O ruído da ocasião estava a ser inflacionado e a própria tenista americana saberia que era, apenas, uma breve lomba no caminho da trajetória imparável com quem se deparava do outro lado da rede. E, perante a inferioridade, conseguiu rir.
Era o 1-3 para a americana com uma das técnicas de serviço mais mecânicas que haverá — a perna de trás esticada, o ângulo reto feto com o pé e o calcanhar no chão a serem retardados o mais possível, a pancada dada na bola de forma muito frontal — e as pessoas que enchiam as bancadas do Suzanne-Lenglen, o segundo maior recinto do Grand Slam parisiense, festejam como se testemunhassem um feito incrível. Parecia exagero, mas talvez fosse justificado.

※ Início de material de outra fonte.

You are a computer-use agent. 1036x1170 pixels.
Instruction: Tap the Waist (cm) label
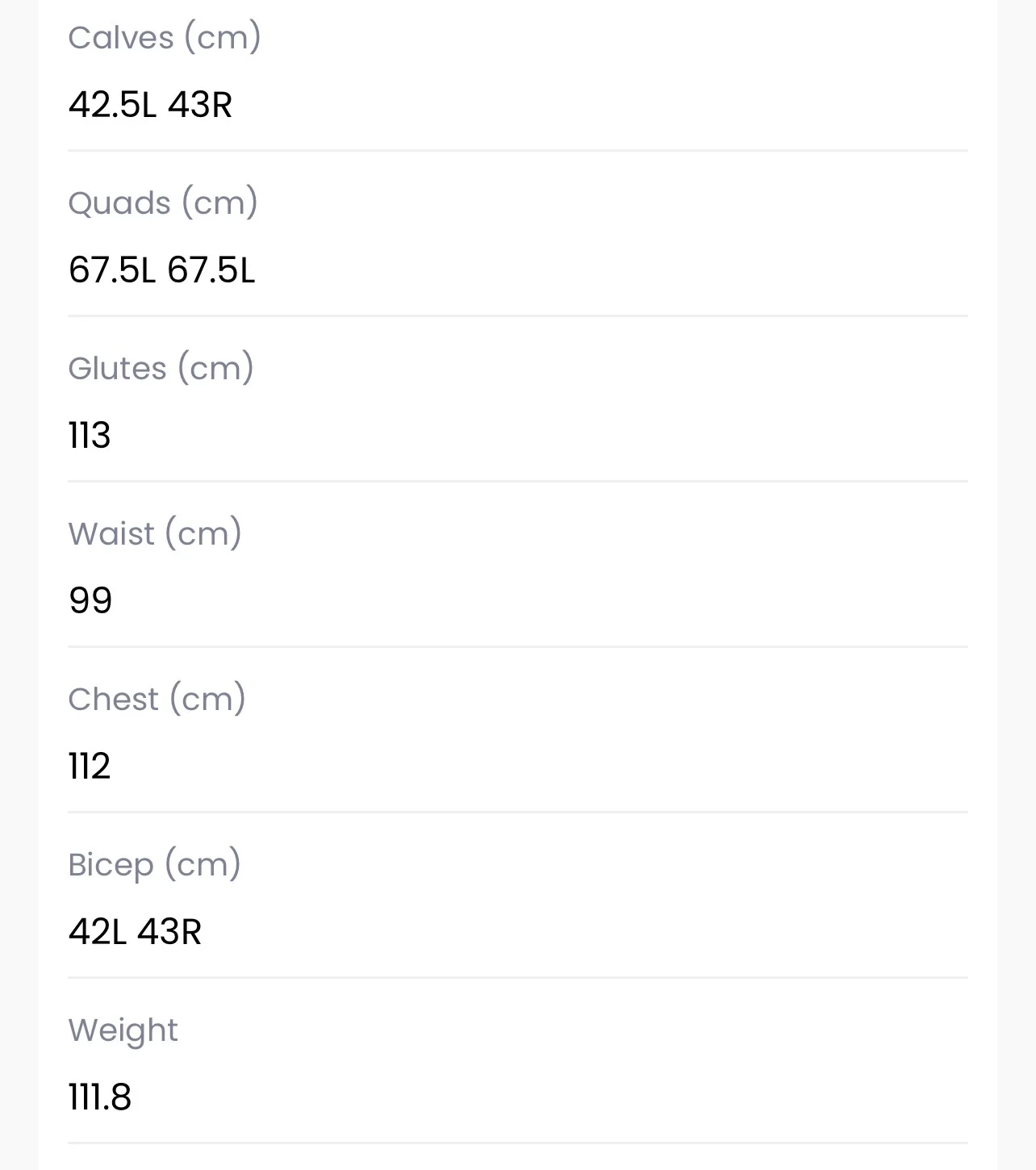[x=155, y=533]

Alison Riske, a 43.ª classificada do ranking WTA, ganhava um jogo a Iga Swiatek e a felicidade conjunta teria mais de genuíno do que de ironia. O público bradava à nuance de competitividade, a americana ria, quase troçava (com o “c’mon!” exagerado e o riso) do feito, porque o sabia mentiroso. Até então, a polaca cilindrava a adversária com uma superioridade absurda em cada encosto de raquete à bola e com a capacidade em abrir ângulos de ataque, obrigando Riske a ser um iô-iô de corrida na linha de fundo.
Aos 31 anos, Alison não é uma tenista banal, mas, durante o primeiro set, foi por demais vulgarizada pela postura tão agressiva de Swiatek, a número um do mundo que este ano vai jogando como todas as jogadoras lhe devessem algo. Só nesse primeiro parcial, foram 11 winners e 80% dos pontos ganhos no primeiro e segundo serviços, enquanto a já trintona americana colheu apenas oito pontos. Em vinte e dois minutos, a polaca de 20 anos fechou um 6-0.

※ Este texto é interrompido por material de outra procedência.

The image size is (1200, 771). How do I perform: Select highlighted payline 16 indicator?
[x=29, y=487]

Foi o 15.º set a zero que ganhou esta época.
Num não tão apressado ápice fecharia também o parcial seguinte, Alison Riske ainda voltaria a aguentar outro jogo de serviço, mas o 6-2 acabaria com um encontro que durou uma hora e um minuto. A compenetração implacável de Iga Swiatek agravou os gemidos soltos pela adversária a cada pancada, pareciam gritos de desespero perante os trabalhos que as bolas top spinadas da polaca em vez de sons de esforço. “Estou muito contente por ter feito um jogo sólido e ter este tipo de concentração. Ganhar todos estes jogos dá-me muita confiança”, diria, no final.

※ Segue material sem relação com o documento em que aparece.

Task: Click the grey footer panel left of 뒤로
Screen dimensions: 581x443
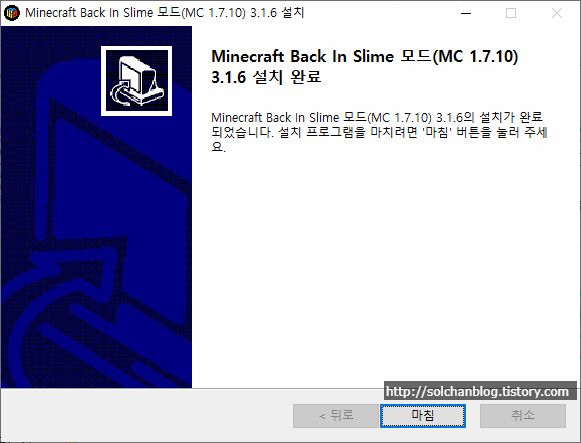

A polaca de olhar humilde e simpático referia-se à 30.ª vitória consecutiva da temporada que a vai tendo como a dominadora do circuito feminino. Ganhou os últimos cinco torneios nos quais participou, incluindo os Masters de Indian Wells e Miami (o badalado sunshine double) e o de Roma, sempre com um estilo em court que contraste com a postura singela fora do campo.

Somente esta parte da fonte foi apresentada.